Ése es el enfoque de Forteign Affairs, un think tank conservador de EEUU no alineado con Trump.

El peligro para China no reside en la escasez inmediata, sino en el desorden. Unos Estados Unidos simplemente más débiles son manejables; unos impredecibles, violentos y sin las limitaciones del sistema que alguna vez defendieron son mucho más peligrosos. Unos Estados Unidos en declive pueden generar oportunidades; unos Estados Unidos volátiles destruyen las condiciones que permiten que esas oportunidades se materialicen. Lo que teme Pekín no es que Washington pierda poder, sino que ejerza el poder que le queda de maneras que dificulten la navegación mundial. Ante un Washington cada vez más temerario, el liderazgo chino actuará con cautela, protegerá sus vulnerabilidades y se resistirá a asumir responsabilidades globales para las que no está preparado.

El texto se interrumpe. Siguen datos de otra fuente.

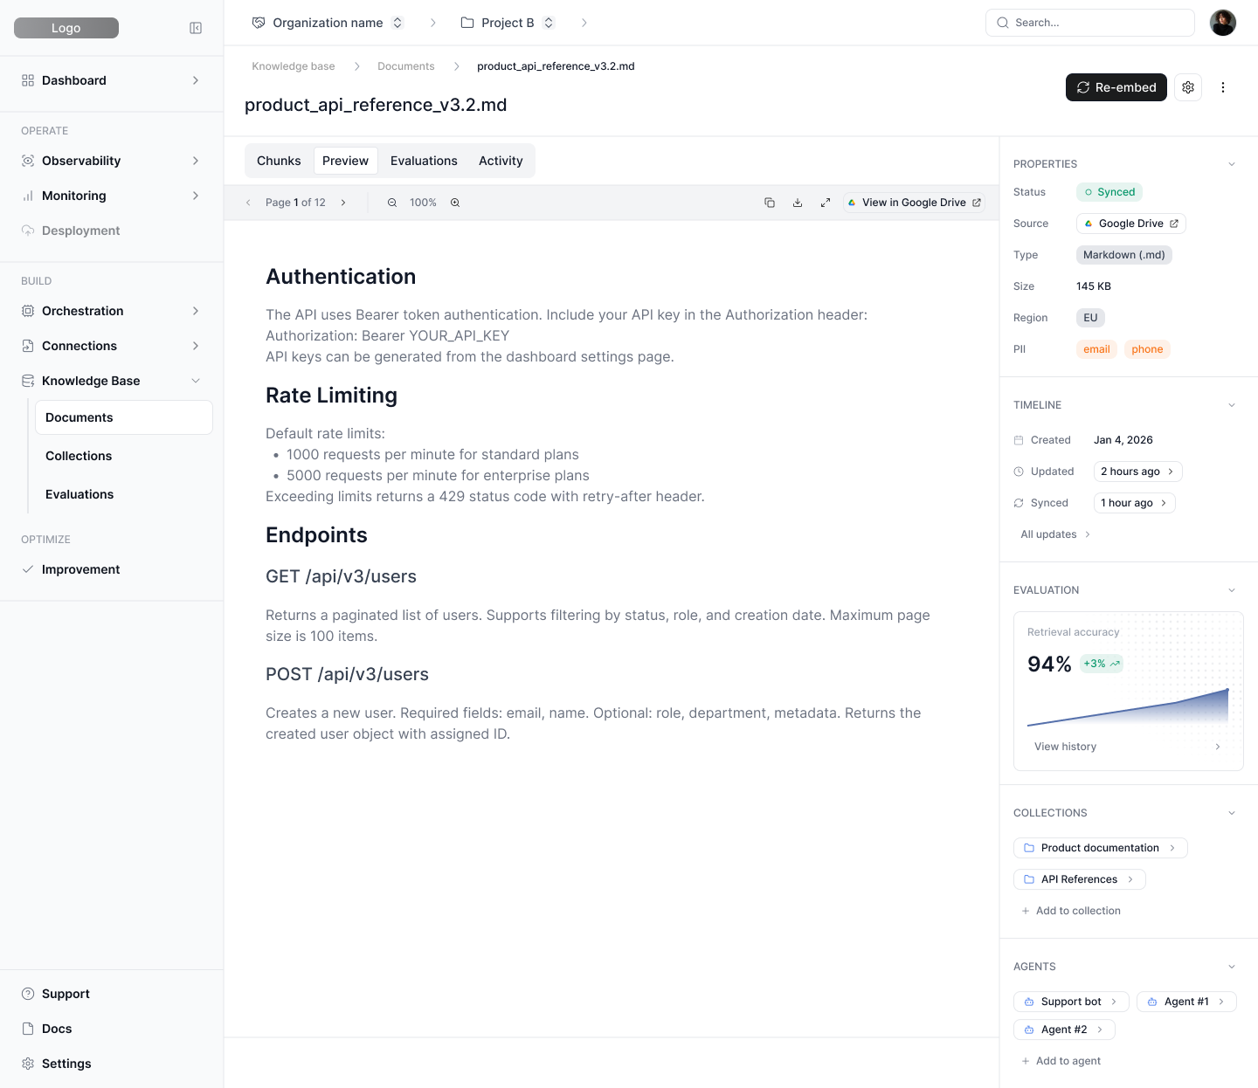This screenshot has width=1258, height=1088.
Task: Click the zoom out magnifier icon
Action: [x=392, y=203]
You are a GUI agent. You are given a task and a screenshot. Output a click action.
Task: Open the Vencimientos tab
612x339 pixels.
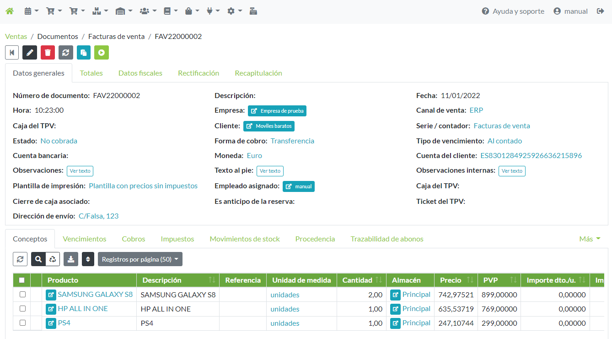[x=85, y=239]
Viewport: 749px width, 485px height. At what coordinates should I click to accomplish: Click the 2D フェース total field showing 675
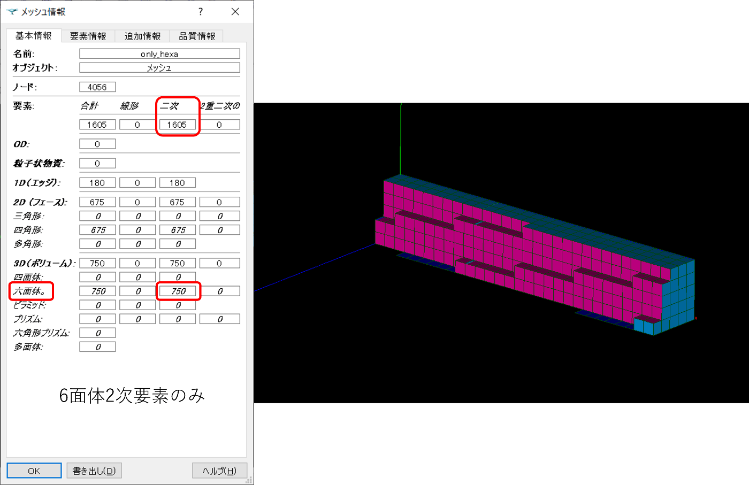click(x=97, y=202)
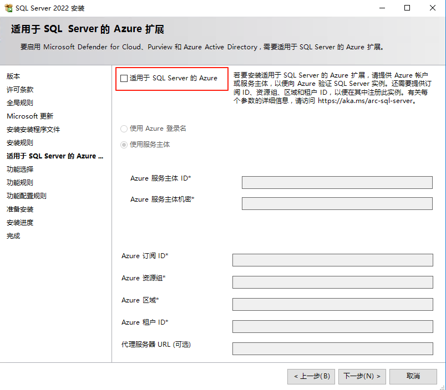Open the 版本 step in the sidebar
Image resolution: width=446 pixels, height=390 pixels.
pyautogui.click(x=13, y=76)
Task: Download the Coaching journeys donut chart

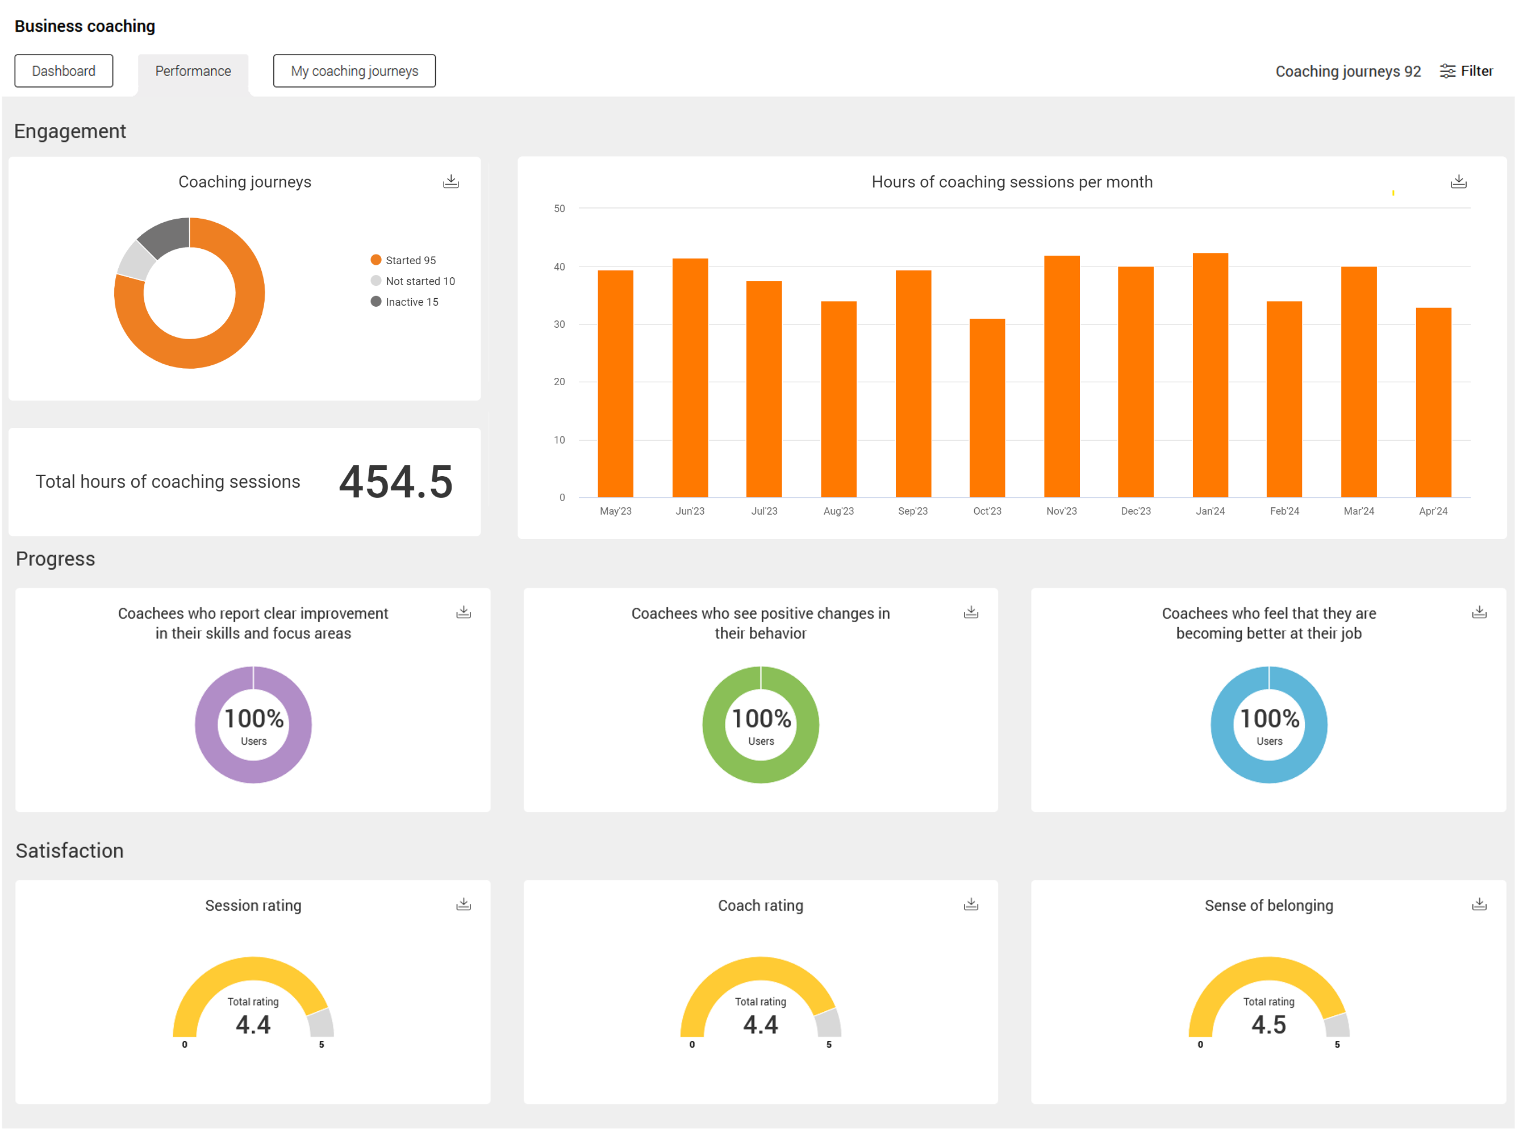Action: pyautogui.click(x=451, y=181)
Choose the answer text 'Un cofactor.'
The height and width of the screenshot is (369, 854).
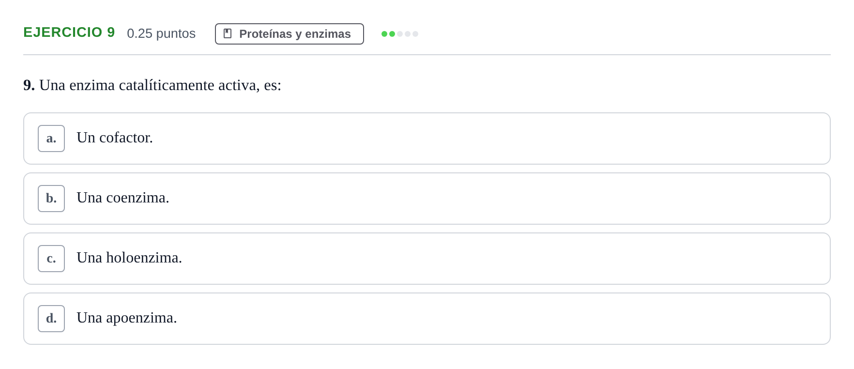[115, 138]
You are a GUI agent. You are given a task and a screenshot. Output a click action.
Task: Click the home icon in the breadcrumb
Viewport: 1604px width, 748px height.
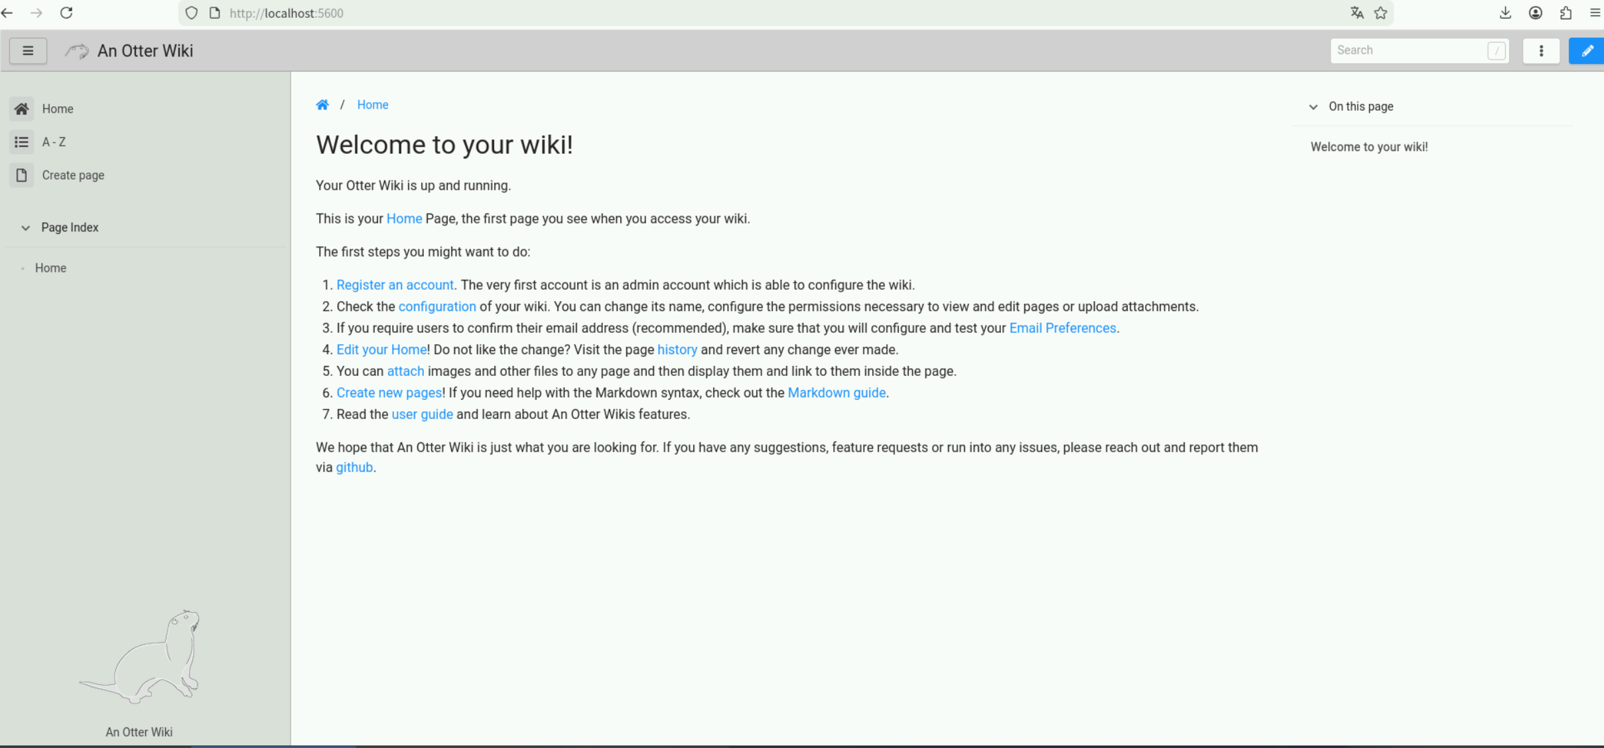point(322,105)
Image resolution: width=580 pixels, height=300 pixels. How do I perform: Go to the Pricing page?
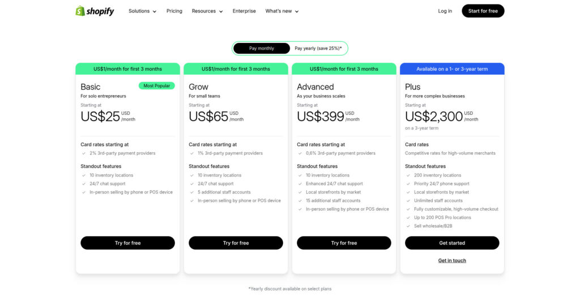pyautogui.click(x=174, y=11)
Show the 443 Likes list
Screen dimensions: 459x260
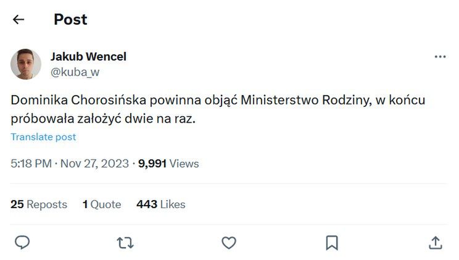[x=161, y=204]
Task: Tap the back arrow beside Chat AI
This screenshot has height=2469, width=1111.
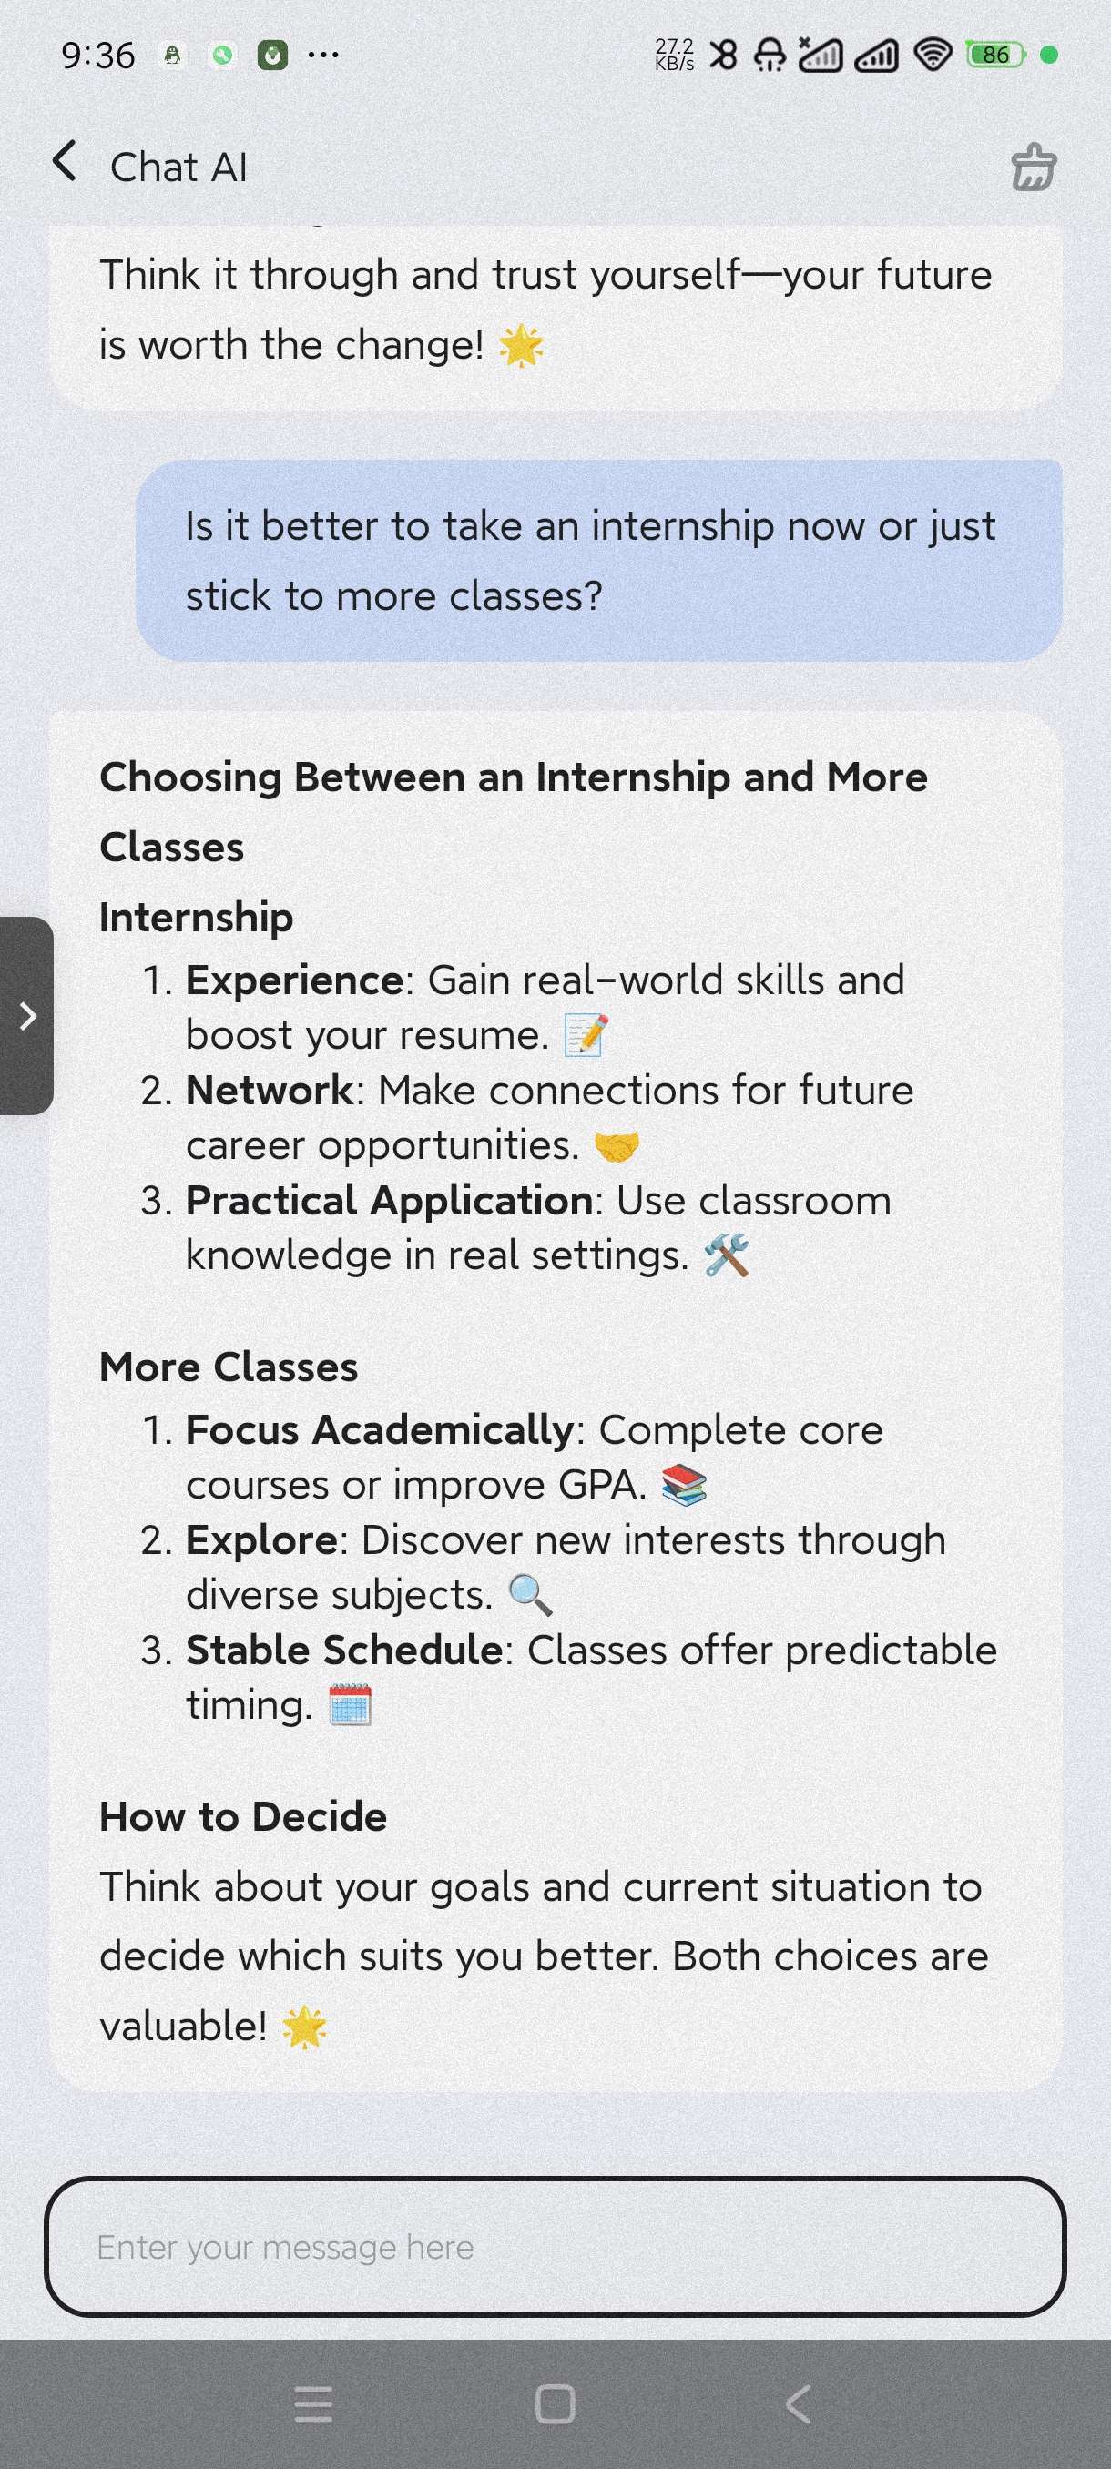Action: [64, 162]
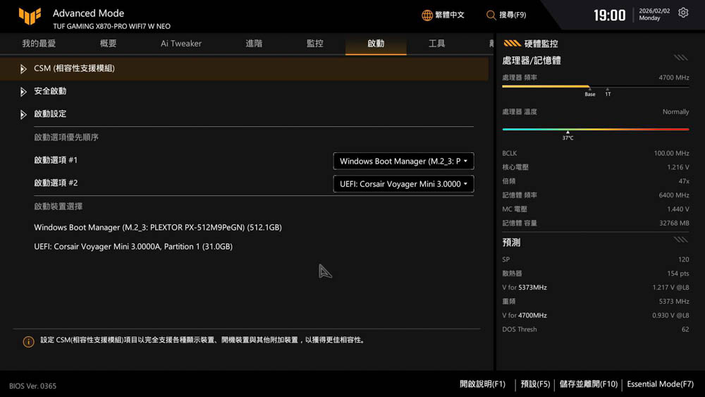
Task: Click the info icon beside CSM description
Action: 28,342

La tibia respuesta de China a la guerra en Irán —el diálogo diplomático, los llamamientos a un alto el fuego y la evitación de la intervención militar directa— no refleja indiferencia ni oportunismo. Se trata de un esfuerzo deliberado por gestionar el riesgo sistémico, preservar las condiciones externas necesarias para el comercio y el flujo de capitales, y salvaguardar los cimientos del ascenso de China a largo plazo. Por lo tanto, el desafío de China no es simplemente ascender dentro del sistema global, sino sobrevivir a su desintegración. En un mundo cada vez más marcado por la disrupción que por la planificación, la mayor amenaza para las ambiciones de China podría no ser la fortaleza estadounidense, sino la inestabilidad de Estados Unidos.

Existe un antiguo proverbio chino para los tiempos de agitación: ni siquiera la madera más resistente puede sostener un palacio en ruinas. En Pekín, las autoridades se apresuran a apuntalar la estructura, mientras que en Washington derriban muros para construir un salón de baile.